Title of Artwork: “Unexpected Visitors”
Original Title: Не ждали
Artwork by Ilya Repin
Year Created 1884 – 1888
Summary of Unexpected Visitors
This is the second adaptation of “The Unexpected Visitors,” and by far the most popular one. Repin painted the first one in 1883, and both its scale and the number of figures were drastically reduced from later paintings (the main character was a girl accompanied by a woman and two more girls, supposedly her mother and sisters).

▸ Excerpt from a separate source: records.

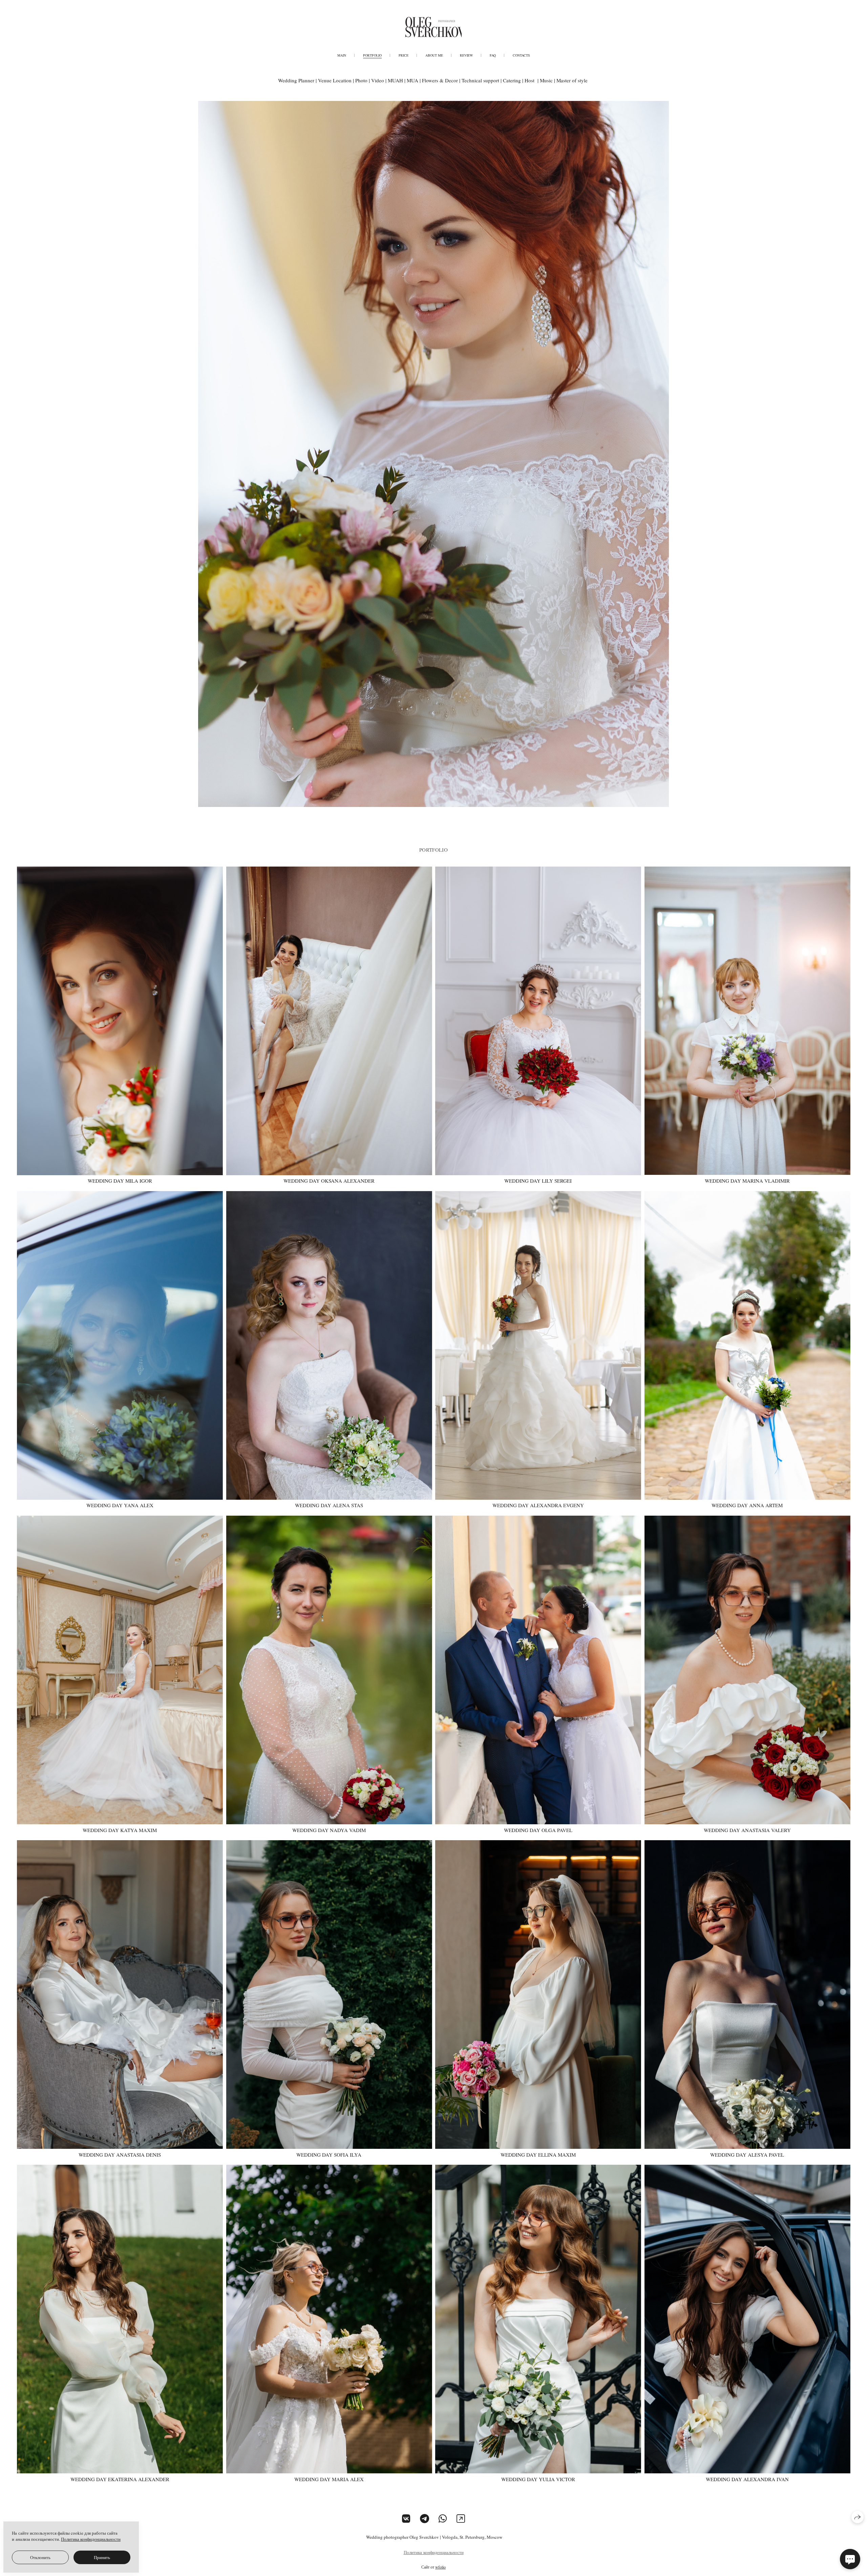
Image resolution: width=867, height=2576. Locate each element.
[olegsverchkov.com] (433, 27)
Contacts (521, 55)
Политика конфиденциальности (434, 2552)
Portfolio (372, 55)
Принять (102, 2557)
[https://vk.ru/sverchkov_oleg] (406, 2518)
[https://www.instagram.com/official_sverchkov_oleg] (461, 2518)
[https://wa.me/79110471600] (443, 2518)
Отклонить (40, 2557)
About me (434, 55)
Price (403, 55)
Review (466, 55)
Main (341, 55)
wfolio (440, 2567)
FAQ (493, 55)
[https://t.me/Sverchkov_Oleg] (424, 2518)
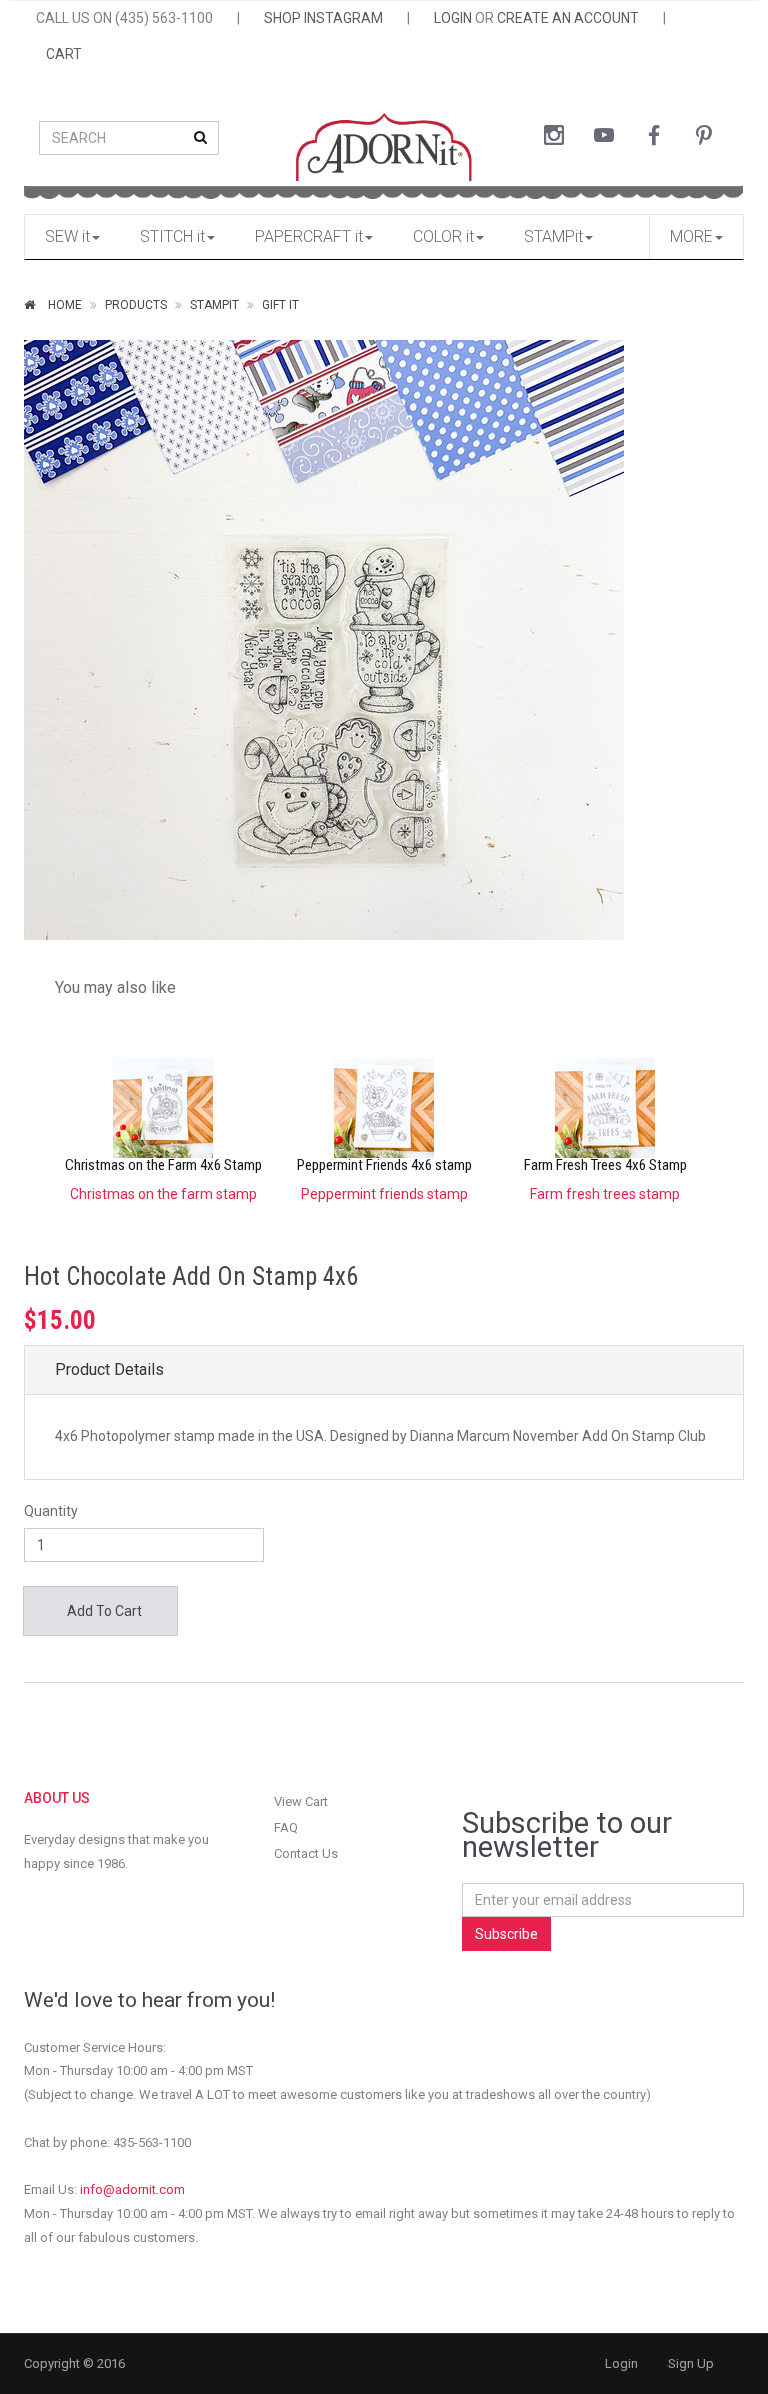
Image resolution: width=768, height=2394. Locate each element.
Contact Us (306, 1853)
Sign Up (691, 2363)
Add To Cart (103, 1611)
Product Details (109, 1369)
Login (621, 2363)
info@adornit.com (132, 2189)
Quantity (51, 1511)
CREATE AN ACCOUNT (568, 18)
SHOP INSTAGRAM (323, 18)
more (691, 236)
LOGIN (453, 18)
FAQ (286, 1827)
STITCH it (172, 236)
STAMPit (553, 236)
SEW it (67, 236)
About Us (57, 1798)
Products (136, 305)
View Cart (301, 1801)
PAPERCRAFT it (309, 236)
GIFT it (280, 305)
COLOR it (443, 236)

All About Unexpected Visitors
Soon after, Repin began work on the second canvas. The interior in the picture was the artist’s living room at his country home outside of St. Petersburg. He used his wife, mother-in-law, and daughter as inspiration for his female protagonists.
Unexpected Visitors was featured in a year-long art show called On the Road. Nonetheless, during the course of the subsequent four years, the artist made further enhancements to this piece.
To that end, he painted over the young man’s face four times until he was satisfied with the look (the man was a political exile who had unexpectedly returned home).
Repin’s depiction of the young man’s family’s varied reactions to the revolutionary upheavals of his day is widely thought to have been an attempt to highlight the moment’s diverse but largely supportive societal attitude.
In reality, it was a political statement couched in the language of a generic everyday scenario in order to avoid the censorship of Czarist Russia.